What is expected: Retype the tail of the data exactly, starting at the line containing "Click the audit log history icon" and stopping at the last line.
+-------+
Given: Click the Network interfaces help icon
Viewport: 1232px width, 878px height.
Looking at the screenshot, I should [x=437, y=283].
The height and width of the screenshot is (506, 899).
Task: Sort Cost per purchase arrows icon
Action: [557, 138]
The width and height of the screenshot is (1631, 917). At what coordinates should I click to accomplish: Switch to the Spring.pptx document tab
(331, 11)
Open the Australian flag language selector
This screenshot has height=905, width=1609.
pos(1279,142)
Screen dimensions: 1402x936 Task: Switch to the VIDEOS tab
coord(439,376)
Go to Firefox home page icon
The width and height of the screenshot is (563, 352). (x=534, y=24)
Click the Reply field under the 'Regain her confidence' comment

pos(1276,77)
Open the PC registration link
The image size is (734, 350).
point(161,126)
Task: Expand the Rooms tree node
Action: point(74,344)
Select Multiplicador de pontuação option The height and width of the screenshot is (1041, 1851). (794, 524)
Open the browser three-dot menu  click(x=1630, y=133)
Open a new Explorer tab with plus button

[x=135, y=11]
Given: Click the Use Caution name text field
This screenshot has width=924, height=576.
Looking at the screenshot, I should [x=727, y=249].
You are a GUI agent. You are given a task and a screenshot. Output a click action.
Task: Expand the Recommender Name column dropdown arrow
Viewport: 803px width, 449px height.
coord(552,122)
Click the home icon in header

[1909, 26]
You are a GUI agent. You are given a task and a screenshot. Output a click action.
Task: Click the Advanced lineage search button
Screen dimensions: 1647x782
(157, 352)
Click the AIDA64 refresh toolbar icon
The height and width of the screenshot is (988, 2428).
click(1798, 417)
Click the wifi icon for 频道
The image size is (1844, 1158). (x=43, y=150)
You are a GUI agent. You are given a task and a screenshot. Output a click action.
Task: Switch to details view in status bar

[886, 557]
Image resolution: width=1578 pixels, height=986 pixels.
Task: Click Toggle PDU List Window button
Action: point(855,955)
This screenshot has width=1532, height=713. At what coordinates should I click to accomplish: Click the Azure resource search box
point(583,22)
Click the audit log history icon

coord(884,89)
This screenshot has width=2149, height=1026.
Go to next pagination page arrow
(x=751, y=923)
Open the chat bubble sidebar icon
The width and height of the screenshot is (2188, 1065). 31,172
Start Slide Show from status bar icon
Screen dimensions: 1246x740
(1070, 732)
+-------+
Output:
Click the audit log history icon

coord(884,89)
This screenshot has width=2149, height=1026.
Go to next pagination page arrow
(x=751, y=923)
Open the chat bubble sidebar icon
The width and height of the screenshot is (2188, 1065). 31,172
Start Slide Show from status bar icon
Screen dimensions: 1246x740
(1070, 732)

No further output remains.